*TASK BRIEF:* Return each line of the records below in which the string "link" turns up.

*SOURCE MATERIAL:*
────────

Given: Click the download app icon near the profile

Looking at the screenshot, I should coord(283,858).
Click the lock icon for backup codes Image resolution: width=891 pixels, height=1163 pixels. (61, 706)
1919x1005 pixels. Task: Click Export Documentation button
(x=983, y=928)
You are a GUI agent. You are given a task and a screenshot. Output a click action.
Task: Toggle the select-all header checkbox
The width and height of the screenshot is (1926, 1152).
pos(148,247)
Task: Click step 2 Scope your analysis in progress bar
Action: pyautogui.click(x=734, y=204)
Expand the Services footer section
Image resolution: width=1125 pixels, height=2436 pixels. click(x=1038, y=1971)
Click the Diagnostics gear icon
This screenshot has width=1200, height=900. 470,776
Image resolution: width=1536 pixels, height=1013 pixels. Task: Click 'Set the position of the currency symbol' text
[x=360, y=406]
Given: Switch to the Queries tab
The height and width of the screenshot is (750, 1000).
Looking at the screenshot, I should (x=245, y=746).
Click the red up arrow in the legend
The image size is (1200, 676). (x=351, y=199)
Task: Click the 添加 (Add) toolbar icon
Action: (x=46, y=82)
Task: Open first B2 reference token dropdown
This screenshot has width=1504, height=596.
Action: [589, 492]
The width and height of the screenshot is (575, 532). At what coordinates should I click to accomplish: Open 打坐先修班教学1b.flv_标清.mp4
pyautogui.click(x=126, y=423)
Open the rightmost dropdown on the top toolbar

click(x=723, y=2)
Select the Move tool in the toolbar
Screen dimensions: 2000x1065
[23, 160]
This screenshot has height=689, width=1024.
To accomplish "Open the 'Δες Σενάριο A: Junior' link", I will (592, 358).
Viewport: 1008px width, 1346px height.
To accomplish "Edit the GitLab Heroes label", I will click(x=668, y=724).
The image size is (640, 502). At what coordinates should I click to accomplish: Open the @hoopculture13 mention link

────────

*RESULT BELOW:*
To accomplish "Open the 'Δες Σενάριο A: Junior' link", I will (592, 358).
The image size is (640, 502). At what coordinates should I click to accomplish: Open the @hoopculture13 mention link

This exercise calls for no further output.